══ SUPPLIED DATA

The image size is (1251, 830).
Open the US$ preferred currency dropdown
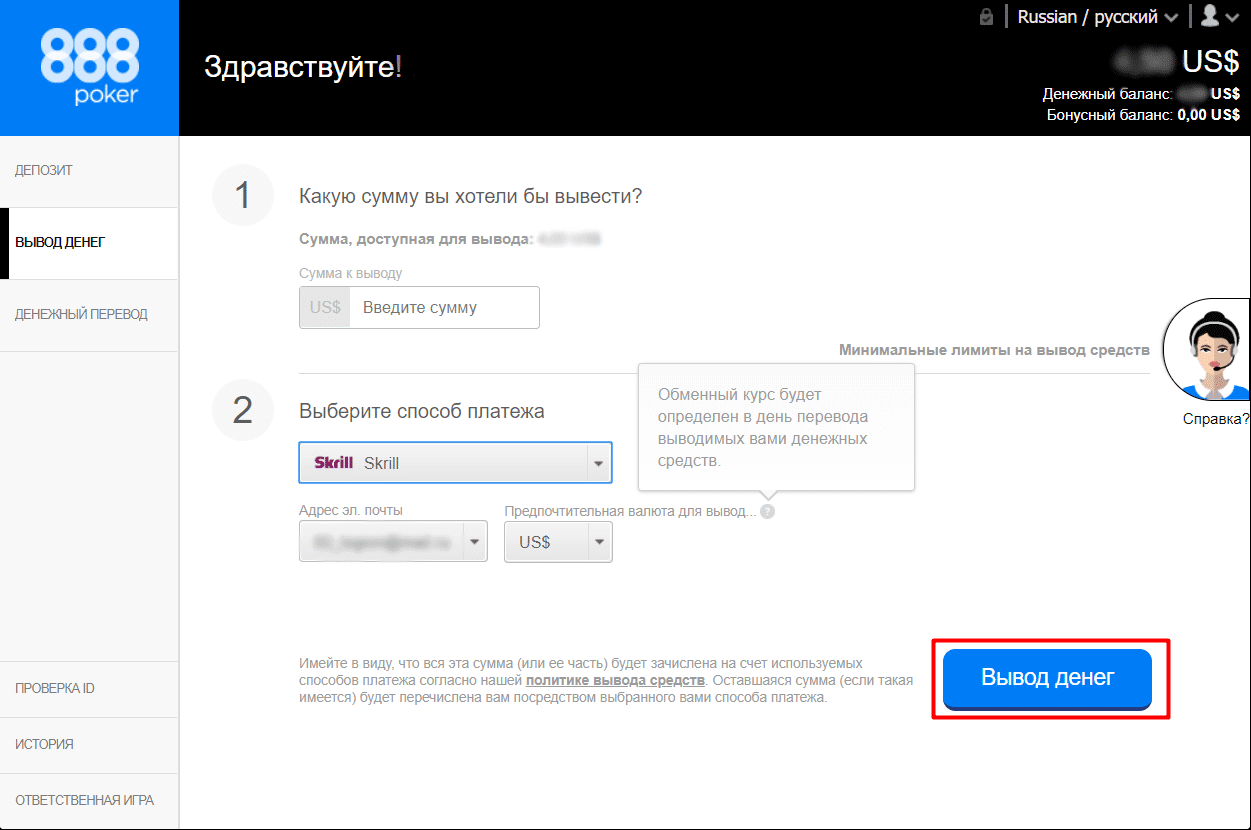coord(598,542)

════
══ SUPPLIED DATA

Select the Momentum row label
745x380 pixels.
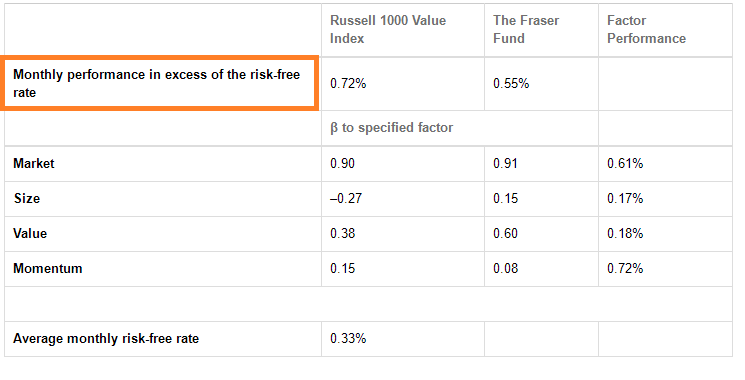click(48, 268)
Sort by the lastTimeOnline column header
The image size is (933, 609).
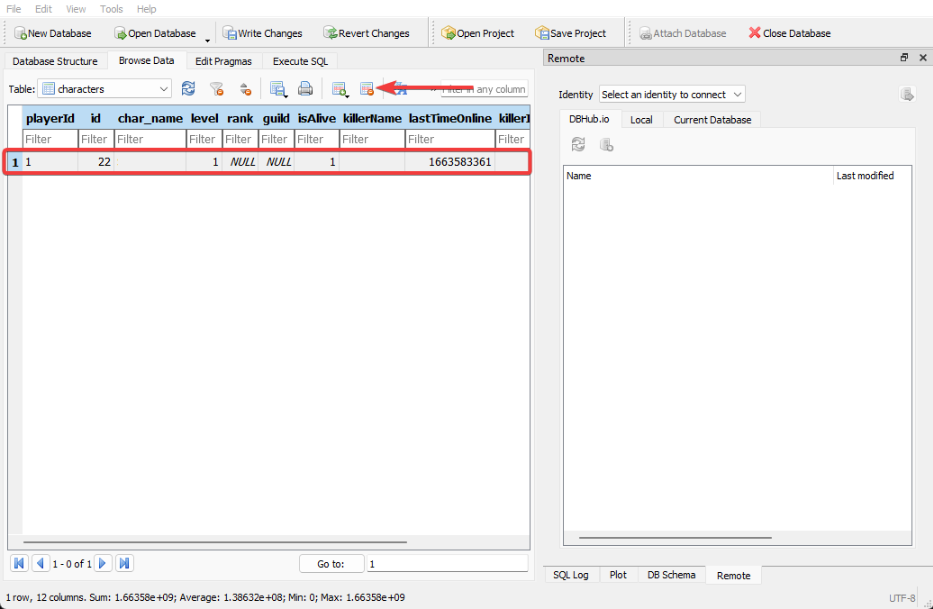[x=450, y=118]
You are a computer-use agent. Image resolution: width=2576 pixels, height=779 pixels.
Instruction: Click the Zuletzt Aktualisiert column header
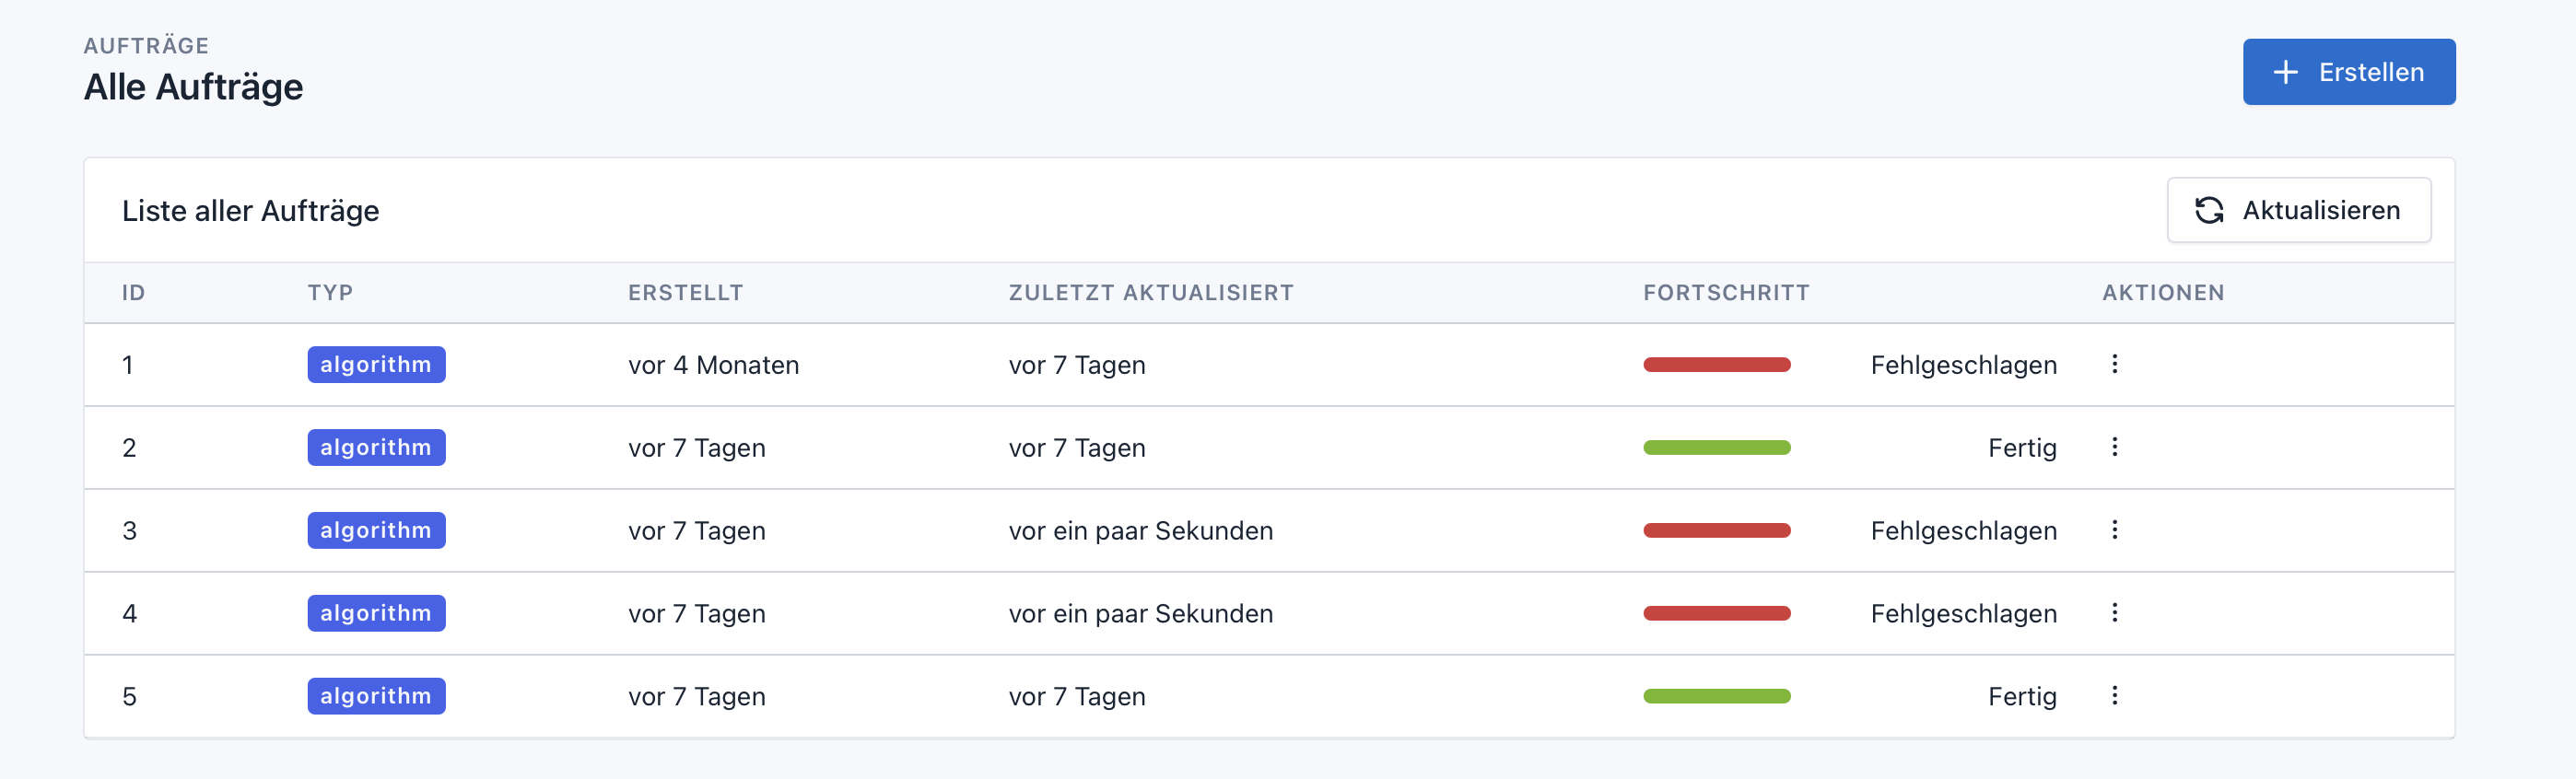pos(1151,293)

════

● SHORT TASK: Render the material between the lines holding "Sort by the lastTimeOnline column header" and "pos(1151,293)", inclusive, as a numbered list with blank lines omitted. Leave the pictures out.

● WRITTEN SOLUTION:
1. Sort by the lastTimeOnline column header
2. The image size is (933, 609).
3. [x=450, y=118]
4. You are a computer-use agent. Image resolution: width=2576 pixels, height=779 pixels.
5. Instruction: Click the Zuletzt Aktualisiert column header
6. pos(1151,293)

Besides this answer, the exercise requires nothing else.